Há episódios de Star Trek que nos entretêm; e há aqueles que nos atravessam.
O sétimo capítulo da terceira temporada de Strange New Worlds, “What Is Starfleet?”, pertence à segunda categoria. Ele se apresenta como um documentário — câmeras inquietas, depoimentos diretos, arquivos “desclassificados” —, mas, no fundo, é um convite íntimo para olharmos a Frota Estelar como ela sempre pretendeu ser: não uma instituição perfeita, e sim um esforço persistente de gente imperfeita tentando fazer o certo quando ninguém mais sabe o que fazer.
A pergunta do título parece simples. Não é. “O que é a Frota Estelar?” se desenrola entre ordens oficiais e corações em conflito, entre a lógica fria dos protocolos e a urgência cálida de uma vida única diante de nós. Uma criatura luminosa, sensível, o Jikaru, transforma-se no centro de gravidade moral da narrativa. A cada cena, a Enterprise nos lembra que decisões éticas raramente são binárias; quase sempre são feitas de nuances, de vozes que tremem, de silêncios que pesam.
Há beleza — e dor — na tentativa de compreender o que não fala a nossa língua. Quando a comunicação falha, resta ouvir com outras partes de nós: o olhar, o cuidado, a coragem de permanecer junto. É por isso que a presença de Uhura emociona. Ela representa a ponte literal e simbólica entre mundos. Não é apenas um ofício; é uma vocação para a empatia. E quando a empatia encontra limites, não é por falta de esforço, mas porque a vida, por vezes, escolhe seu próprio destino.
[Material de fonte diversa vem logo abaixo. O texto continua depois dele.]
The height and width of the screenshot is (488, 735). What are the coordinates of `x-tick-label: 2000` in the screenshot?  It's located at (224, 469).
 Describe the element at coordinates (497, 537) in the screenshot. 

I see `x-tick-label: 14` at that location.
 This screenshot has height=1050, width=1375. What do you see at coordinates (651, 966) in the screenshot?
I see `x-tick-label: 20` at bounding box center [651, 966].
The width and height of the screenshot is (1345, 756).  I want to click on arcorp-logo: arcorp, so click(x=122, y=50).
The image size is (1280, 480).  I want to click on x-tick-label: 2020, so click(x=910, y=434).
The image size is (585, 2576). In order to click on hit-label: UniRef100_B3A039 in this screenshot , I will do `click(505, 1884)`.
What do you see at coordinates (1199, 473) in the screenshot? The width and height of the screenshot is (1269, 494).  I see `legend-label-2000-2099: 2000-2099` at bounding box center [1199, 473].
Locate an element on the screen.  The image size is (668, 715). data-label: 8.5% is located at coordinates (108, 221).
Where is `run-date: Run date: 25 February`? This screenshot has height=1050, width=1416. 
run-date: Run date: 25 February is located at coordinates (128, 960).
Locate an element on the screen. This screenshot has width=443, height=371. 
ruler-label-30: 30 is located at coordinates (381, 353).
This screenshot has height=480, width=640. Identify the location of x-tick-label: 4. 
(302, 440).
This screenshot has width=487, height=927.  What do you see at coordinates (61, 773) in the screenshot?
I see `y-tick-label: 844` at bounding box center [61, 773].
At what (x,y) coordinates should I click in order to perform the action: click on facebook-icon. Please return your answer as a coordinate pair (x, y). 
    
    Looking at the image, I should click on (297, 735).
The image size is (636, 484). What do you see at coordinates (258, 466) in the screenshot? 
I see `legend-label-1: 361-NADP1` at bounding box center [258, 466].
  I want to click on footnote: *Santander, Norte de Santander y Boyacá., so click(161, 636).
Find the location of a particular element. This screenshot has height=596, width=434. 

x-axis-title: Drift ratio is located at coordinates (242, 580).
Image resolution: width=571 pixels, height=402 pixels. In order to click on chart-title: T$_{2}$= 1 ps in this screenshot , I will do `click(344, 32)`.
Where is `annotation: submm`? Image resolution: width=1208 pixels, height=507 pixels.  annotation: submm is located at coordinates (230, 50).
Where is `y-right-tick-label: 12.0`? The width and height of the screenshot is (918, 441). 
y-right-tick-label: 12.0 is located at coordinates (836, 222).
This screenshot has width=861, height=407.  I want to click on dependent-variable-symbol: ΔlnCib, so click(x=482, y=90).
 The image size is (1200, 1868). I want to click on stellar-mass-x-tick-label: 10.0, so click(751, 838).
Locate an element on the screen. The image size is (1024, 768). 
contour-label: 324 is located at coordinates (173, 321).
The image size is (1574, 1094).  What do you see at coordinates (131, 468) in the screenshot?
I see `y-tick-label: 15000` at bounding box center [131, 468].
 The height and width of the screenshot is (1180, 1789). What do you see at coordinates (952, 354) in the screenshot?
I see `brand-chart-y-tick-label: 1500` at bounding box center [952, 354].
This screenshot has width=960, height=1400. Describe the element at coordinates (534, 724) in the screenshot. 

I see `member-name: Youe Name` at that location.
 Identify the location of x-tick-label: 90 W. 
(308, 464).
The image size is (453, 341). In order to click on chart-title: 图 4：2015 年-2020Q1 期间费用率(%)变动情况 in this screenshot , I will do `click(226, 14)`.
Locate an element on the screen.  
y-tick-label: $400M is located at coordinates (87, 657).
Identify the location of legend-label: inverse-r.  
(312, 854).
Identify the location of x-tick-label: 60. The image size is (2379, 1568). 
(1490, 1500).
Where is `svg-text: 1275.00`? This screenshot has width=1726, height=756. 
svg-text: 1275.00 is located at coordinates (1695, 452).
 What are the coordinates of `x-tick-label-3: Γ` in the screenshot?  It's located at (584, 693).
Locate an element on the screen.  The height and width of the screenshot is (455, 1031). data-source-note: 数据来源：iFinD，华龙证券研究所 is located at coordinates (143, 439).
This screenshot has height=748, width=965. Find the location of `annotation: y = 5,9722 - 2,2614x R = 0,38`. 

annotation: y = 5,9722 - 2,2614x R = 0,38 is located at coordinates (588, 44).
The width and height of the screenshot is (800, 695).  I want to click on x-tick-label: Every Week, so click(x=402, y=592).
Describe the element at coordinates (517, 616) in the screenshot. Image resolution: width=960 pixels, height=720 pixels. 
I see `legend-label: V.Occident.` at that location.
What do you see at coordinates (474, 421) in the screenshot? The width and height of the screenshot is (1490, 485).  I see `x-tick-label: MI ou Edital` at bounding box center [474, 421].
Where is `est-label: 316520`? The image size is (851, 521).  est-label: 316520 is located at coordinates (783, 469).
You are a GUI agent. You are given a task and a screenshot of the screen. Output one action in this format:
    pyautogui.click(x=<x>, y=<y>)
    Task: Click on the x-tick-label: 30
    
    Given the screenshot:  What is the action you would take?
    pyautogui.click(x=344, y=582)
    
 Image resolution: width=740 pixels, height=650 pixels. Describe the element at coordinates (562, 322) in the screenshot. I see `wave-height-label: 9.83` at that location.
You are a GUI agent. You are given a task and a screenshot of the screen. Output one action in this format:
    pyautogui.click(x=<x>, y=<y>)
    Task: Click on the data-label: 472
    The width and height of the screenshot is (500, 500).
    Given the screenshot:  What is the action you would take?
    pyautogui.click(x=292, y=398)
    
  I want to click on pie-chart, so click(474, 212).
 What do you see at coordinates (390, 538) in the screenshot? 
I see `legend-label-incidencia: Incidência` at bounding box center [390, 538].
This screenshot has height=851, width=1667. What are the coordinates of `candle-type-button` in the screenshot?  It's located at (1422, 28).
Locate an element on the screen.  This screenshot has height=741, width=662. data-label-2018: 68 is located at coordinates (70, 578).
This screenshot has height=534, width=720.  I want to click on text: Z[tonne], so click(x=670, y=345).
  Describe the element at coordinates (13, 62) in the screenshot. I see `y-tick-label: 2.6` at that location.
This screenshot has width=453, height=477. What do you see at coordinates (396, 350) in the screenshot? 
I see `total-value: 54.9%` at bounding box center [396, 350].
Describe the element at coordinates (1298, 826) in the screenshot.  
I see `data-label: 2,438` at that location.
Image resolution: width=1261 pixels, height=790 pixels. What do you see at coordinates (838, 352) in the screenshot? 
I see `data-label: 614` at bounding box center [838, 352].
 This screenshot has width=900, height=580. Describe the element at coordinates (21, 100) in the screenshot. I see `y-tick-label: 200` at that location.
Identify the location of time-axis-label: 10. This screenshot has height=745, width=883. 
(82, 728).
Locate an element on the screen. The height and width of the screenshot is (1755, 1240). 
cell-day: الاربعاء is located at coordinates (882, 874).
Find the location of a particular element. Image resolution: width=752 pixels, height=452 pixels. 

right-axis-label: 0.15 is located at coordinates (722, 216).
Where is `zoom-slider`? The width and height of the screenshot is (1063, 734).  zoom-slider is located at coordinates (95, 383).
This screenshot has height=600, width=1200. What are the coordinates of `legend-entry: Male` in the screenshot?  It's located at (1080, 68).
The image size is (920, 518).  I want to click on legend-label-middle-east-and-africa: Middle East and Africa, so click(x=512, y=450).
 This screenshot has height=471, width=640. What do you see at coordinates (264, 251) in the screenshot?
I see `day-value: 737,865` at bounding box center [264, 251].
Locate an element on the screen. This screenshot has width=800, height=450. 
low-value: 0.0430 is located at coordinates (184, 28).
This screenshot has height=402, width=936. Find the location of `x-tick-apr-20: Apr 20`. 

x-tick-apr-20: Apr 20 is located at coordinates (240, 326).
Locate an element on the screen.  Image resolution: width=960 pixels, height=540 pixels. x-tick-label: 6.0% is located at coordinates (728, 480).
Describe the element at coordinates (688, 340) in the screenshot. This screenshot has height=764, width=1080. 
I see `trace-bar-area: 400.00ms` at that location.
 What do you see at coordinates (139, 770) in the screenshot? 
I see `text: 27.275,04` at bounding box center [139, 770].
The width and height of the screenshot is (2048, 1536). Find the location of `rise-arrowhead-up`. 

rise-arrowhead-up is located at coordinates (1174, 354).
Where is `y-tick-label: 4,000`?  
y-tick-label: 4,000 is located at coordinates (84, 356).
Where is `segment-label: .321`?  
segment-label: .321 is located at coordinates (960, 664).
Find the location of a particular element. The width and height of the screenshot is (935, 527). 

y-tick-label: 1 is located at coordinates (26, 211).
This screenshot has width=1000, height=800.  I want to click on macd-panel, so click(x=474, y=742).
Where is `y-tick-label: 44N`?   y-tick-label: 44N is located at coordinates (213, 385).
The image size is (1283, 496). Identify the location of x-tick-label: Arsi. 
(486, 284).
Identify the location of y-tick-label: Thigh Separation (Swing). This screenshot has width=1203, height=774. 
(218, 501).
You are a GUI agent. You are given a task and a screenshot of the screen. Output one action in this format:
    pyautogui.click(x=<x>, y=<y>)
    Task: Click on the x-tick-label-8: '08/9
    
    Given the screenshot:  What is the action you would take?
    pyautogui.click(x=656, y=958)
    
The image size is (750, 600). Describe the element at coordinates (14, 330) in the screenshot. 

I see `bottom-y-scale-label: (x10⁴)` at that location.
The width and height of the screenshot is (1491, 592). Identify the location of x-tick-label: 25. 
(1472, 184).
O artifício do “documentarista de fora” é mais do que estilo; é o espelho que nos desafia. De início, a câmara julga, suspeita, enquadra a Enterprise como força de ocupação, questiona a retórica da paz. E a dúvida é legítima: poder e violência costumam andar de mãos dadas na história. Mas, conforme a jornada avança, o olhar se suaviza. Não por propaganda ou por discurso pronto, e sim pelo contato direto com a humanidade da tripulação: a prudência de Pike, a razão ferida de Spock, a firmeza silenciosa de Una, o cuidado quase ritual de M’Benga, a competência que não pede aplauso de Ortegas. São pessoas — não mitos — expondo vulnerabilidade na tentativa de proteger o que é vivo.
No coração do episódio, existe um gesto de liberdade. Ele não é grandioso, tampouco cinematográfico no sentido convencional. É uma escolha íntima, radical, que religa a palavra “exploração” ao seu significado mais profundo: explorar não é conquistar; é compreender o suficiente para permitir que o outro seja. A Frota Estelar, então, deixa de ser farda e torna-se promessa: a de que a civilização só avança quando decide cuidar.
Poderíamos discutir o enquadramento, os cortes bruscos, o ritmo irregular — e tudo isso tem seu lugar. Mas o valor desta história não está na forma como as imagens foram costuradas; está no que elas deixam no nosso peito quando a tela escurece. Ficamos com uma pergunta que retorna, teimosa, sempre que a vida nos pressiona: o que, afinal, nos define? As ordens recebidas ou a compaixão que escolhemos exercer? O manual que seguimos ou a mão que estendemos?
“O que é a Frota Estelar?” talvez nunca tenha uma resposta definitiva. Hoje, para mim, é esta: é o compromisso de ouvir antes de agir; de errar com humildade e reparar com coragem; de aceitar que a missão mais difícil não está nas estrelas, mas no pequeno espaço entre a nossa convicção e a dor do outro. É um pacto com a esperança — não uma esperança ingênua, e sim a que permanece de pé quando o peso das consequências nos dobra os joelhos.
Se a ficção científica é uma carta que escrevemos ao futuro, este episódio a redige com tinta de empatia. E nos lembra que, enquanto houver uma luz — por menor que seja — procurando um lugar para brilhar, a verdadeira direção da nave continuará sendo a mesma: adiante, mas nunca sozinhos.